-- start Extract provided --

Next, we will split the data into a 75% training set and a 25% test set.
set.seed(1001)
# split training and test set
tr.idx <- c(
sample(1:nrow(x1), round(nrow(x1) * 0.75)),
sample(nrow(x1) + 1:nrow(x2), round(nrow(x2) * 0.75))
)
te.idx <- setdiff(1:nrow(x), tr.idx)
x.tr <- x[tr.idx, ]
x.te <- x[te.idx, ]
y.tr <- labels[tr.idx]
y.te <- labels[te.idx]
We will train a random forest classification model on the training
set with 5-fold cross-validation, using the randomForest
package.
library("randomForest")
rf.fit <- randomForest(x.tr, y.tr, cv.fold = 5)
rf.fit
The training result is:
## Call:
## randomForest(x = x.tr, y = y.tr, cv.fold = 5)

-- end Extract provided --
-- start Stored records --

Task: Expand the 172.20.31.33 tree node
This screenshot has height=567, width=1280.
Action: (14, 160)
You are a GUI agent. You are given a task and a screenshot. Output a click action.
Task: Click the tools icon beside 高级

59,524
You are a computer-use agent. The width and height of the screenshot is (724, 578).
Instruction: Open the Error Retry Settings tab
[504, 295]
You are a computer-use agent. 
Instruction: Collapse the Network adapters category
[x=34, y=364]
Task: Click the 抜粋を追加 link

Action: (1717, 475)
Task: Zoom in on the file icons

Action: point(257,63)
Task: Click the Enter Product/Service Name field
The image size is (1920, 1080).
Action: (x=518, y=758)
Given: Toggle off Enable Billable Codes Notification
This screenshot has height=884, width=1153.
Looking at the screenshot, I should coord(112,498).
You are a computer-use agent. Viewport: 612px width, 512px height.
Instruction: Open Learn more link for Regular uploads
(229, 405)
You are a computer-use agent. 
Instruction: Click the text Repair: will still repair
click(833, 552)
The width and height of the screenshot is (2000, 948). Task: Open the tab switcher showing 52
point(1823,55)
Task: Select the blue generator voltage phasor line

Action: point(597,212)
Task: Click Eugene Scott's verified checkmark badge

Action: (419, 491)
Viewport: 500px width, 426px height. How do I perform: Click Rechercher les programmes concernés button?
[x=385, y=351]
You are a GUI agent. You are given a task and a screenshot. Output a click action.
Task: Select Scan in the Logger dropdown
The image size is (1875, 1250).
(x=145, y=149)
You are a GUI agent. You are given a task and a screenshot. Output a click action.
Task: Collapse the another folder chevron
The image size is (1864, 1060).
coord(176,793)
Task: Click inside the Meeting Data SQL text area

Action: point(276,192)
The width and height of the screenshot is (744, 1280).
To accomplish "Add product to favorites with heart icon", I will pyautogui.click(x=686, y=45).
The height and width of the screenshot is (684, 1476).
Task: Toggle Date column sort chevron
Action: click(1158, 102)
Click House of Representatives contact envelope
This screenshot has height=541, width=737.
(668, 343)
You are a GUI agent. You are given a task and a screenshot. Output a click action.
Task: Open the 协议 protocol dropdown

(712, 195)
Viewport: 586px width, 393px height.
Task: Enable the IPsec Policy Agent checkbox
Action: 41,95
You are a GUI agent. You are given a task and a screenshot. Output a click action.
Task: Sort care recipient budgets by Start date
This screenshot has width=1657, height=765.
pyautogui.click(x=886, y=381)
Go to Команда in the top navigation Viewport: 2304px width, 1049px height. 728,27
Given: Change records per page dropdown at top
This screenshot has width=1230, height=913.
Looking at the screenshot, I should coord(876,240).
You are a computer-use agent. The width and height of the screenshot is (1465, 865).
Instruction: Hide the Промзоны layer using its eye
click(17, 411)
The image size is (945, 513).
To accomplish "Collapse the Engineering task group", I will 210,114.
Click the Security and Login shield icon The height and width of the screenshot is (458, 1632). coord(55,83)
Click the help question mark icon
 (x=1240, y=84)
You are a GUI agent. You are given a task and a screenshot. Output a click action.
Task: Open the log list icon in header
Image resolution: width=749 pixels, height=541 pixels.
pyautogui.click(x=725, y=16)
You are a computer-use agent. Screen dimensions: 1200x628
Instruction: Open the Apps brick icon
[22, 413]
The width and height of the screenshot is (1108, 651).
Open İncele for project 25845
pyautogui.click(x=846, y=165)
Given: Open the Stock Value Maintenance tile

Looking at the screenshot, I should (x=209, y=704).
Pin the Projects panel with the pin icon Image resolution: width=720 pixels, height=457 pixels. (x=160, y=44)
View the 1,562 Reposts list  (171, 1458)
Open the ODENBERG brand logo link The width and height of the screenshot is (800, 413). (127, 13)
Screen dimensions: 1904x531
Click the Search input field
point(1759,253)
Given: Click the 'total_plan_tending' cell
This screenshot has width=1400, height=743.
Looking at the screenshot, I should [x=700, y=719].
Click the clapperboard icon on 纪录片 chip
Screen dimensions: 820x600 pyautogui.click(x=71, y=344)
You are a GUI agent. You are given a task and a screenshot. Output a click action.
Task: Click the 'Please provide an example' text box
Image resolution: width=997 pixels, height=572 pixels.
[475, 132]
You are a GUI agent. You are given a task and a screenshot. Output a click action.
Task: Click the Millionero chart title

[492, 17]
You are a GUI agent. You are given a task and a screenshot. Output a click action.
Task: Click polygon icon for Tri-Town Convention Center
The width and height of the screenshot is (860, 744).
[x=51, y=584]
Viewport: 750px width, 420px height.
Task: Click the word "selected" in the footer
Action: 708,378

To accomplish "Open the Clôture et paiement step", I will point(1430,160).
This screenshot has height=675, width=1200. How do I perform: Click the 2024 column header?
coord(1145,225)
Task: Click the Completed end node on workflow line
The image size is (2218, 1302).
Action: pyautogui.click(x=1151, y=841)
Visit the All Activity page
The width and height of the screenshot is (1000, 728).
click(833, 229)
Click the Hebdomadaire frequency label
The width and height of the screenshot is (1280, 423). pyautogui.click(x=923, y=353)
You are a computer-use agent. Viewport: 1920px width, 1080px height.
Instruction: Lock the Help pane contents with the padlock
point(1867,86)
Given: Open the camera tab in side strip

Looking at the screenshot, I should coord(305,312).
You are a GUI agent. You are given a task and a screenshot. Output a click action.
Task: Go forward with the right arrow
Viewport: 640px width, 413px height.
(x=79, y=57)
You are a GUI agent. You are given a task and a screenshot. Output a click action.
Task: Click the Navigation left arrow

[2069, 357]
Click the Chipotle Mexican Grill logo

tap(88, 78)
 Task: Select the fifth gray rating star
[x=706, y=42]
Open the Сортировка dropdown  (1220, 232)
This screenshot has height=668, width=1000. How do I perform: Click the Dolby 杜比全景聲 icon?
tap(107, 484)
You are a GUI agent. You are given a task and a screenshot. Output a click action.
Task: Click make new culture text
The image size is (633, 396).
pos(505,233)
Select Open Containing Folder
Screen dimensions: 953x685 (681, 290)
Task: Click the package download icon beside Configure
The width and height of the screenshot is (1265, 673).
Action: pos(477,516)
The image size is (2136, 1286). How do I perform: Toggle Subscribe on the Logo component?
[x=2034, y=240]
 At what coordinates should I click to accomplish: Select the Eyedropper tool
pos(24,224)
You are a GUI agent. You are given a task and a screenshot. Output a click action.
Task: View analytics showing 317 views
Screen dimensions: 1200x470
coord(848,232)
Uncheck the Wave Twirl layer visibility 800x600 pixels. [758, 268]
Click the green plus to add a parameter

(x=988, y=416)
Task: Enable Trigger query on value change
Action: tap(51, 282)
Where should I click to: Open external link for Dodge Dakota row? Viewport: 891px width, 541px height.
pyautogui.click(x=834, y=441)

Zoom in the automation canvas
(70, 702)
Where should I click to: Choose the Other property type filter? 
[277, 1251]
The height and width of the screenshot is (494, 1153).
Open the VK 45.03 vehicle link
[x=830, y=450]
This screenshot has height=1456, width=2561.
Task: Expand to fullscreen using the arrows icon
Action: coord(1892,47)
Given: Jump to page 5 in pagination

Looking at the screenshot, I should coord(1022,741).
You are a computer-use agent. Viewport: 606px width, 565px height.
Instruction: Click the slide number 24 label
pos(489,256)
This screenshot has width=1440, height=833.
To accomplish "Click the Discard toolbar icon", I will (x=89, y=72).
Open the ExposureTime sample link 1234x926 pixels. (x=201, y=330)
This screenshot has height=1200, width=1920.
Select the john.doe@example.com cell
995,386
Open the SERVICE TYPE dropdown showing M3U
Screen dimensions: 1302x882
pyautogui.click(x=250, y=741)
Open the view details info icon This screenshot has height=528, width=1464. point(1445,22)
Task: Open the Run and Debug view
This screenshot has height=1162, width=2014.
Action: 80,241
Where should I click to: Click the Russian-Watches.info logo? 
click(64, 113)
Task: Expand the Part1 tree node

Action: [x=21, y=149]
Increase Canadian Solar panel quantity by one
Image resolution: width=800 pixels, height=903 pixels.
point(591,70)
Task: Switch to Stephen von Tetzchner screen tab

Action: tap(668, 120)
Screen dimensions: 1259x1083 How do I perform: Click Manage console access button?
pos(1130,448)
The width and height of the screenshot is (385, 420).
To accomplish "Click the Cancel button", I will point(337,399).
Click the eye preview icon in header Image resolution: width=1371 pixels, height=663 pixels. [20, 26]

-- end Stored records --

**Directions**
• A. From the random forest excerpt, extract the stretch from "te.idx <- setdiff(1:nrow(x), tr.idx)" through "y = y.tr, cv.fold = 5)".
• B. Decide whether each statement agrees with the random forest excerpt. Answer yes or no, and quote the deciding words.
(i) The data is divided into a 75% training set and a 25% test set.
(ii) The random seed is set to 1001.
(iii) The model is trained with 10-fold cross-validation.
• C. Continue the random forest excerpt from where it stops.
The rows are separate material, unrelated to the random forest excerpt.

**Exercise answers**
• A.
te.idx <- setdiff(1:nrow(x), tr.idx)
x.tr <- x[tr.idx, ]
x.te <- x[te.idx, ]
y.tr <- labels[tr.idx]
y.te <- labels[te.idx]
We will train a random forest classification model on the training
set with 5-fold cross-validation, using the randomForest
package.
library("randomForest")
rf.fit <- randomForest(x.tr, y.tr, cv.fold = 5)
rf.fit
The training result is:
## Call:
## randomForest(x = x.tr, y = y.tr, cv.fold = 5)

• B.
(i) Yes: "split the data into a 75% training set and a 25% test set"
(ii) Yes: "set.seed(1001)"
(iii) No: "with 5-fold cross-validation"

• C.
## Type of random forest: classification
## Number of trees: 500
## No. of variables tried at each split: 8
##
## OOB estimate of error rate: 25.11%
## Confusion matrix:
## 0 1 class.error
## 0 196 46 0.1900826
## 1 72 156 0.3157895
With the model trained on the training set, we predict on the test
set and plot the ROC curve with the pROC
package, as is
shown in Figure 1.
# predict on test set
rf.pred <- predict(rf.fit, newdata = x.te, type = "prob")[, 1]
# plot ROC curve
library("pROC")
plot.roc(y.te, rf.pred, grid = TRUE, print.auc = TRUE)
The area under the ROC curve (AUC) is:
## Call:
## plot.roc.default(x = y.te, predictor = rf.pred, col = "#0080ff",
## grid = TRUE, print.auc = TRUE)
##
## Data: rf.pred in 81 controls (y.te 0) > 76 cases (y.te 1).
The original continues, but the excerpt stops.